My phone goes off in my pocket, reminding me that there is a world outside. I pull it out and see it’s Bethany, my supervisor at the agency, and also my friend. We clicked as soon as I started working there, and she’s mentored me ever since.

Bethany: Everything going okay? Mr. Rogers is a great client, just want to be sure everything is in order.

Me: Everything is great. Just wrapping up. Spent a little more time just to be sure everything is perfect and the client will be happy.

Bethany: Great. I knew you’d come through.

Me: I’ll fill out the visit comments before I leave.

Bethany: Good, don’t forget again. Carver has something up his ass about you and I’m afraid if you even forget to dot an ‘i’ at this point…

Me: I know. I’ll make sure everything is perfect.

Bethany: I bet his place is amazing.

Me: Beyond. I could get used to this. Lol

Bethany: lol, I’m sure. Did you find someone to come look at your electrical stuff at the house?

I sigh and screw up my face as I read her message. Bethany knows all about the problems I’ve been having at my own place, the farm I’ve lived at with my maternal grandparents since I was an infant, after my mom and dad were killed in a helicopter accident in Vegas where they’d just eloped. Only, since my grandparents died the place is mine, and it’s in rough shape to say the least.

Me: Yes. And no. I found someone, but it’s $60 an hour and they estimate it will be an eight- to ten-hour job to remove all the old frayed wires and put in new junction boxes, faulty outlets, blah blah blah.

Bethany: I know this is hard, but maybe you should sell it. Get what you can…the land has to be worth something.

Me: I can’t. I just can’t. Not yet.

Bethany: Okay. Well, I just worry about you back there in the woods. When you have outlets that are sparking…not good.

Me: I’ll figure it out. I still miss them so much and the place just makes me feel like they are still with me, you know?

Bethany: Yes. I get it.

I get lost in the thoughts of them and the last few years that were so hard for us all.

My text tone goes off, making me jump.

Bethany: Okay…call me when you get home. I got free tickets to the Cannery show tonight if you want to go.

Me: Okay. I will.

I’m not sure how Bethany and I became such firm friends over the last year since I joined the agency; she is way more of an extrovert than I am.

The idea of going to concert at a bar is just not me—being at home alone with a good book is far more my style, even with the dripping faucets and flickering lights.

Our choices of nightlife may not be the same, but still it’s nice to have someone I can call a best friend for the first time, and even better that we work together, too, especially when things at work could be a whole lot worse without her there to have my back.
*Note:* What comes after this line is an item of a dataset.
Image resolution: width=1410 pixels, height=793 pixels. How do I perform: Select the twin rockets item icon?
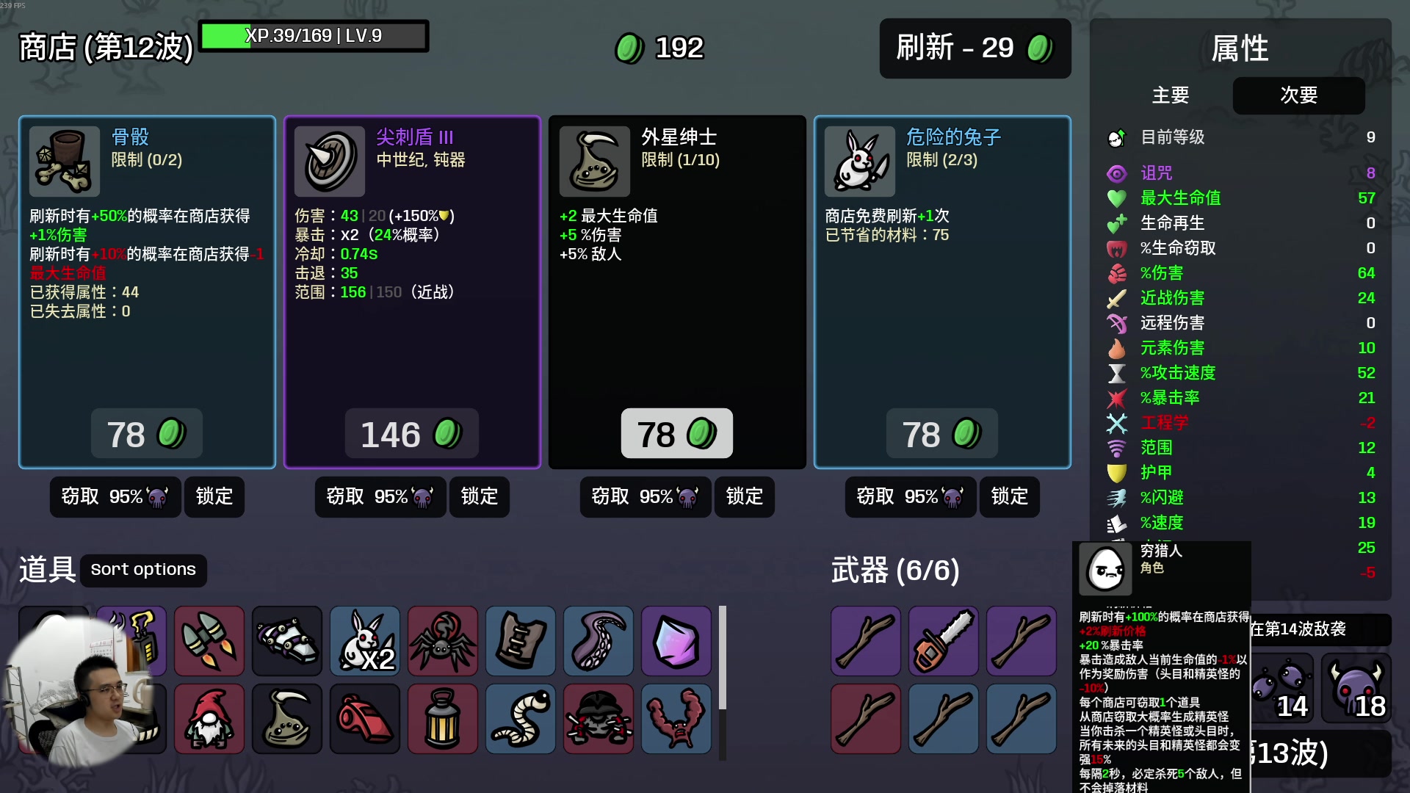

The agency, Ruff & Purr, was bought out a little over a month ago by some conglomerate, and they brought in a guy, Carver Daniels, to run our location. Last week he came by our offices and met with the staff to introduce himself, talking about the changes he was going to make and assuring everyone their jobs were secure.

The only problem was, when the staff meeting wrapped up, he came over and asked me to come to his office. After a few minutes of him telling me how amazing he is, he asked me to have dinner with him that evening.

It all felt so awkward I didn’t know what to do, so I mumbled something about having plans and bolted out of the office. Ever since then, he’s been picking apart anything and everything I do. I’m sure he’d like to find something he can hold over me, but with Beth on my side, I’m hoping that’s unlikely.

Beth and I say our goodbyes, and I sit down next to Buddha, kissing and scratching him for another fifteen minutes, lost in the fantasy of Marshall doing the same thing. My lips, touching somewhere maybe his have touched, but I know this is as close to kissing him as I will ever get.

I finish writing up my visit notes on the app on my phone, then look around one last time.